As a result of the fascination surrounding the latest fads and trends, many CMO’s end up shifting to more short-sighted planning based on tactical opportunities instead of strategic considerations. This means we see more and more companies proposing next year’s marketing strategy with statements such as “we have a strong video strategy set for next year”, “we will increase sales by implementing an inbound content marketing strategy“ or, worryingly, “next year we have a really exciting VR strategy in scope”.

Statements like these are only implying tactical tools and have nothing to do with strategy. If marketers don’t realise this, they risk marginalising the strategic role of marketing that digitisation offers.
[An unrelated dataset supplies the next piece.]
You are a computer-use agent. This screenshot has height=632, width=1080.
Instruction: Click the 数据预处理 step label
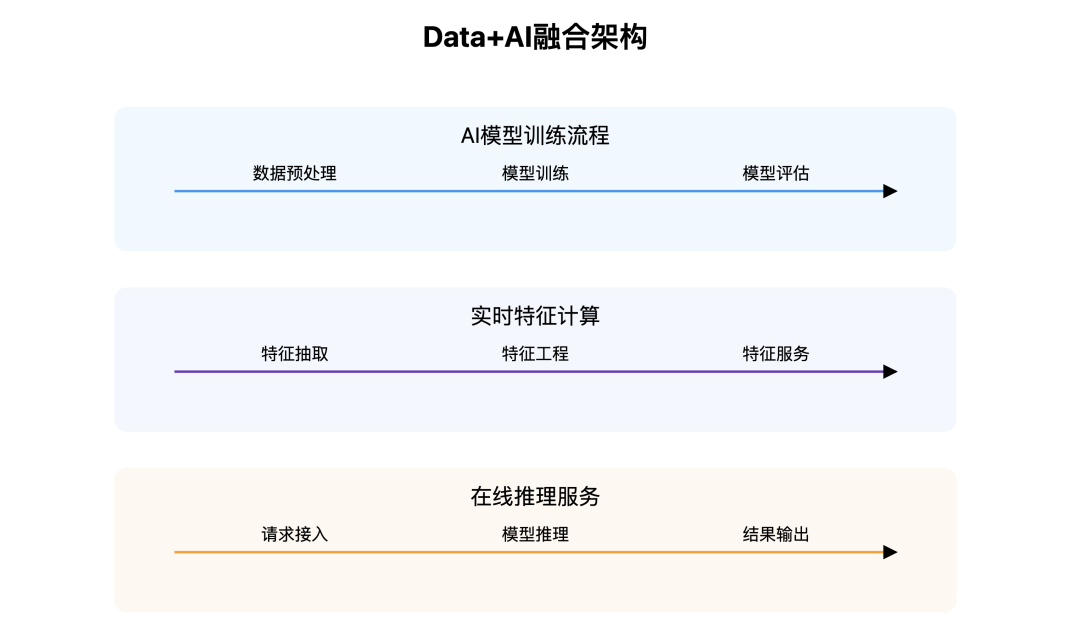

Digitisation and short-sighted tactics risk
marginalising marketing’s strategic role and can turn it into a digital gimmick department

 

Lack of strategic thinking hurts your growth

The lack of a strategic based marketing strategy, and associated plan, isn’t felt from day one but rather incrementally. We often see that it defocuses efforts and increases spend on digital gimmicks, tech and hype. The usual point of having a strategy and plan is not just to guide marketing decisions on what to do. It’s also a question of what not to do.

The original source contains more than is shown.